Once the line with "You are a computer-use agent." is reached, output it and every line after it, exactly, through the end of the records below. Pictures are skipped.

INPUT FOR THIS TASK Block Start

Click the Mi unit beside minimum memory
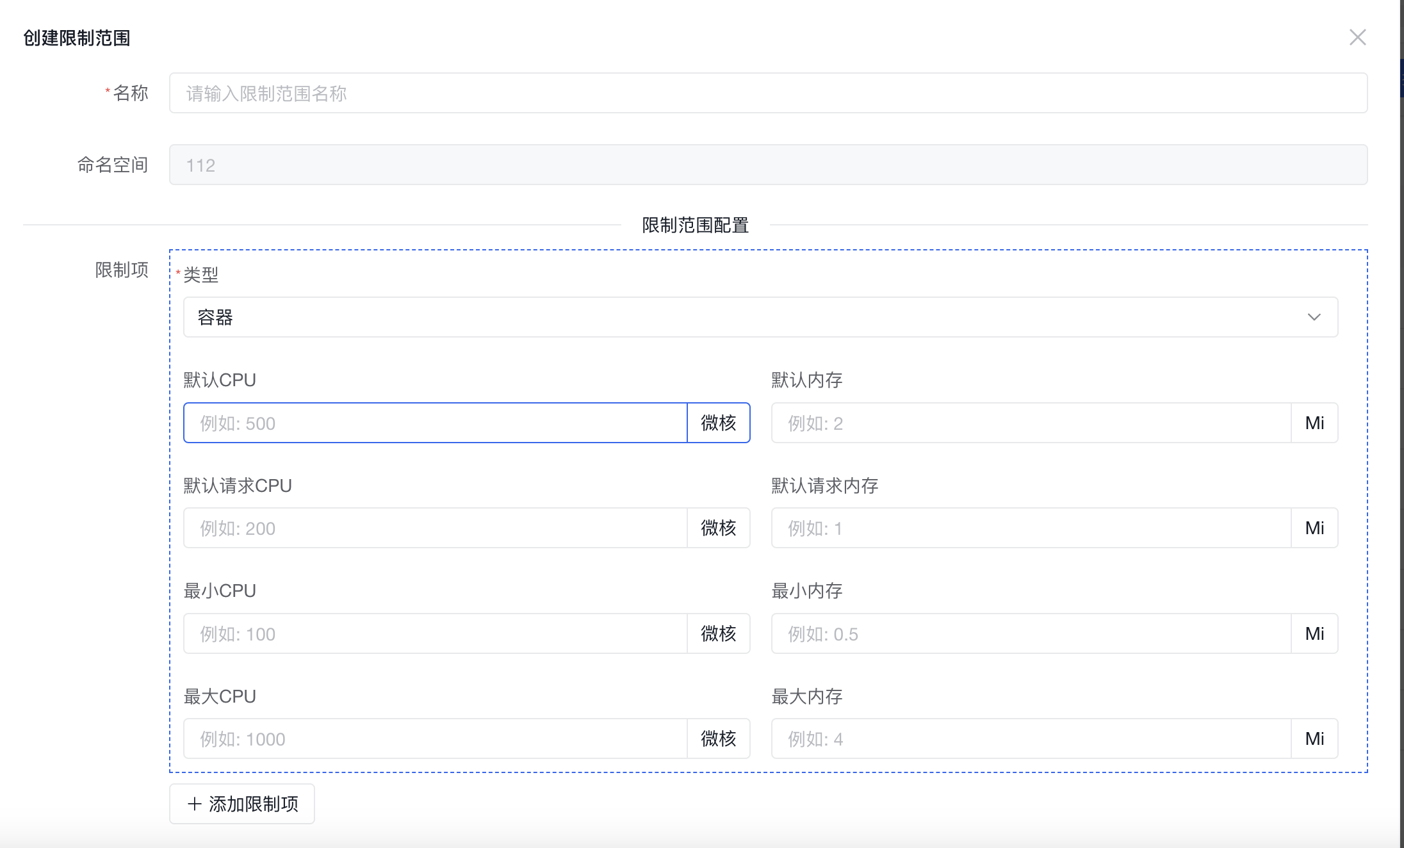 pos(1314,633)
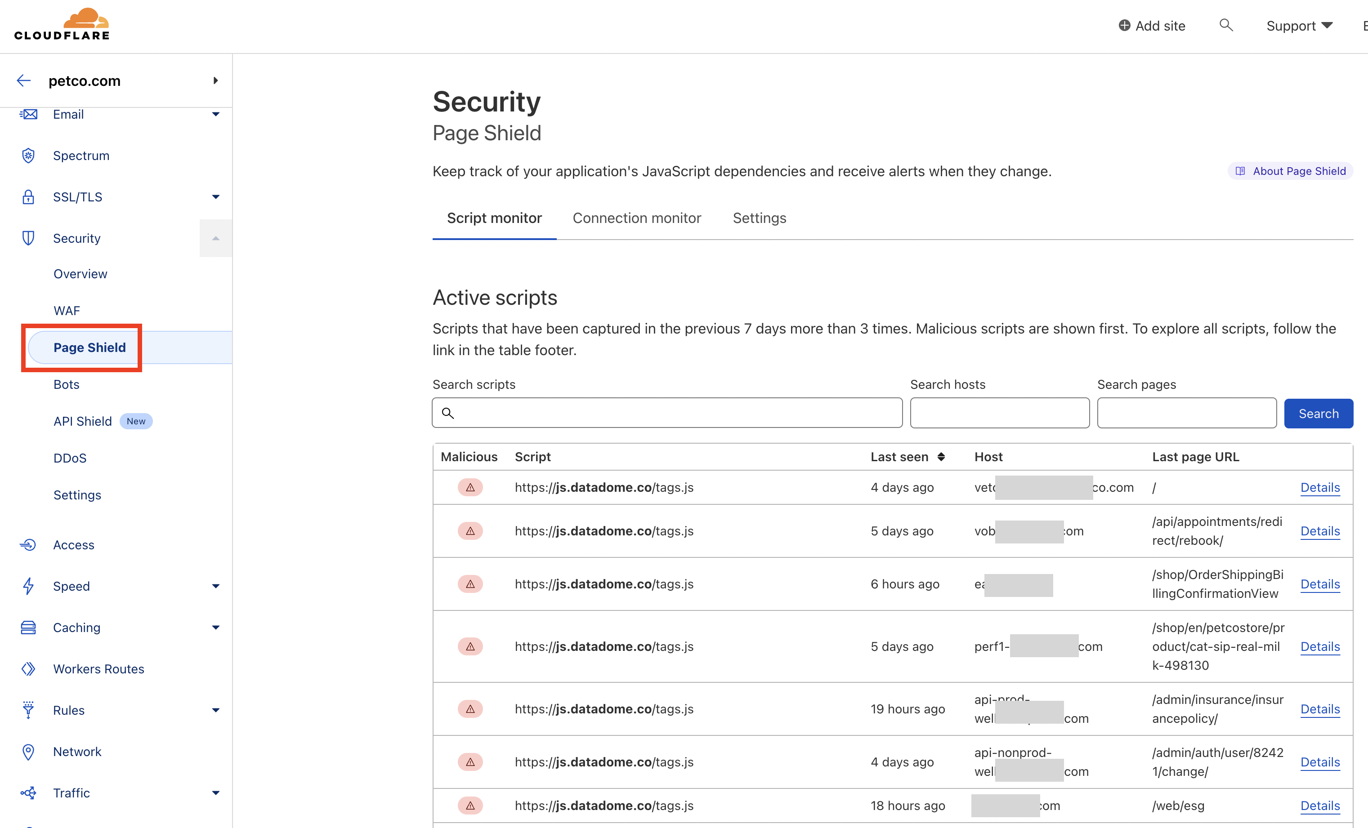Click the back arrow beside petco.com
The height and width of the screenshot is (828, 1368).
[24, 80]
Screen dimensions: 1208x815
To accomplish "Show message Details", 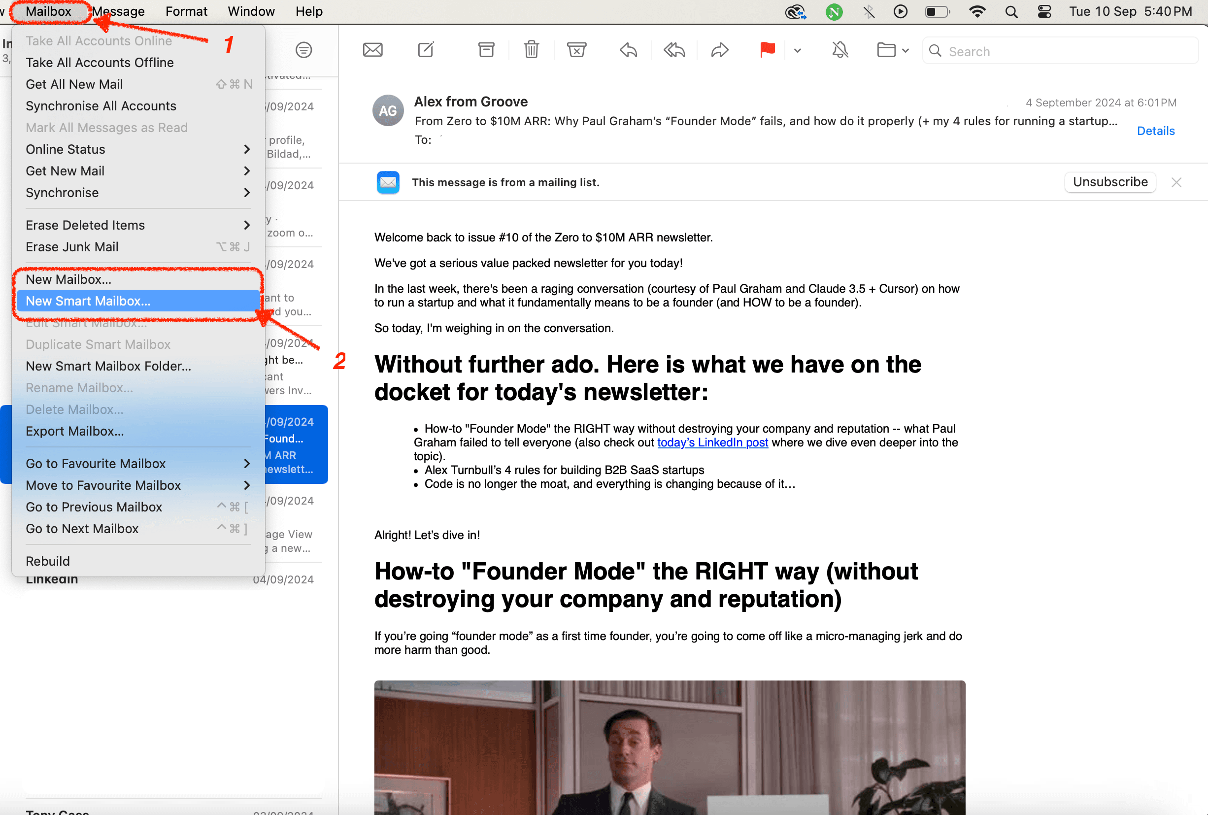I will pos(1156,130).
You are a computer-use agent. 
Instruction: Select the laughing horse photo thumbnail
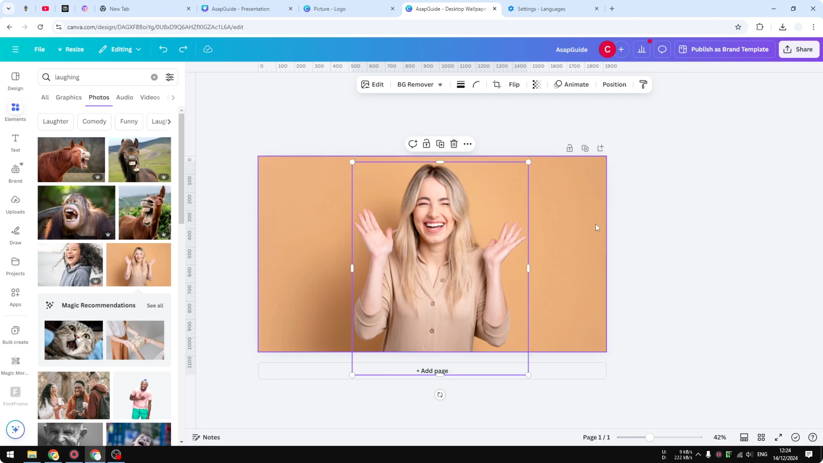pos(71,159)
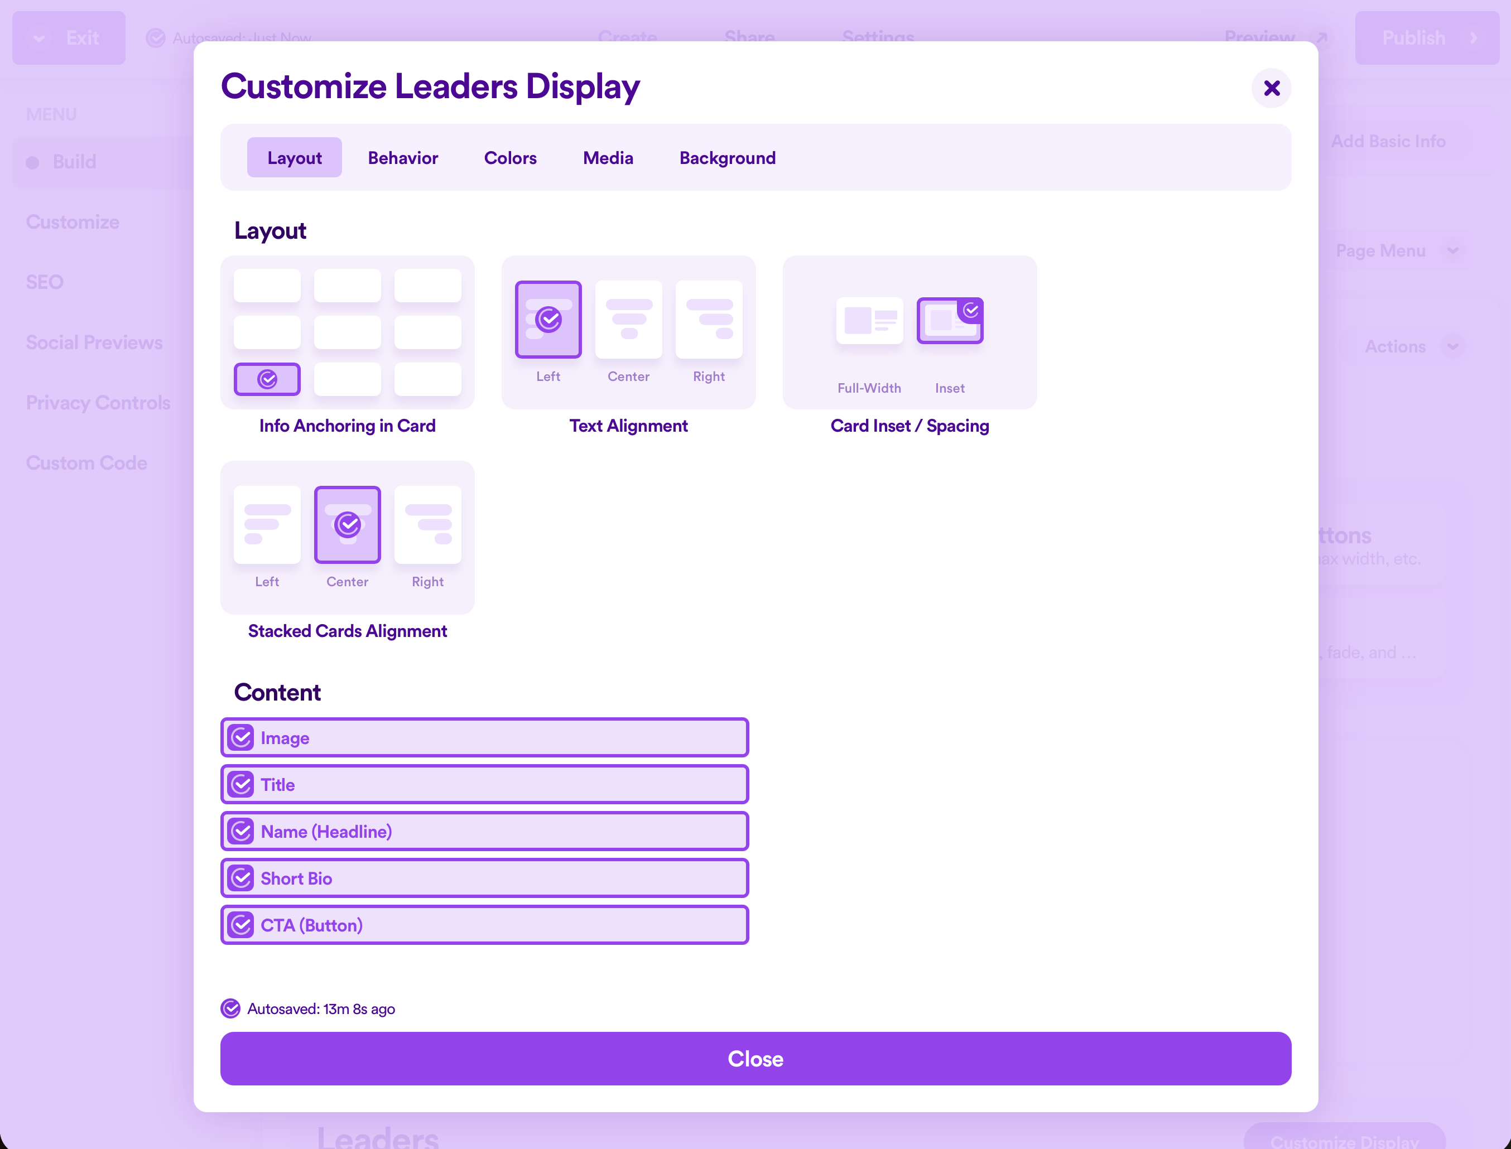This screenshot has height=1149, width=1511.
Task: Uncheck the Image content checkbox
Action: pyautogui.click(x=241, y=738)
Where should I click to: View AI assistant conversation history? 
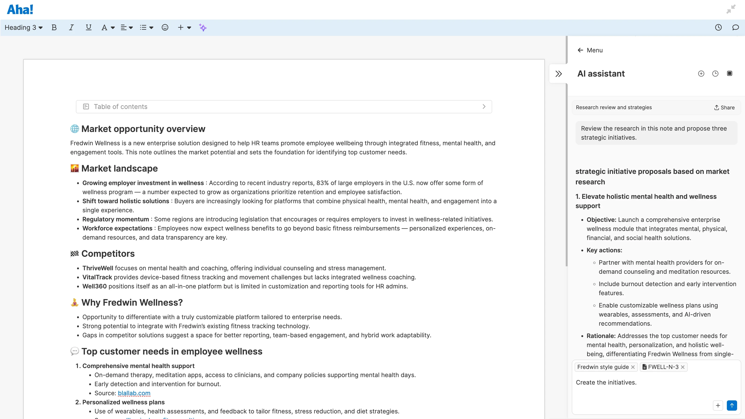[x=716, y=73]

INPUT FOR THIS TASK Block End

**FINISHED TASK:**
You are a computer-use agent. 
Instruction: Select the laughing horse photo thumbnail
pos(71,159)
This screenshot has height=1149, width=1511.
Task: Uncheck the Image content checkbox
Action: pyautogui.click(x=241, y=738)
Where should I click to: View AI assistant conversation history? 
[x=716, y=73]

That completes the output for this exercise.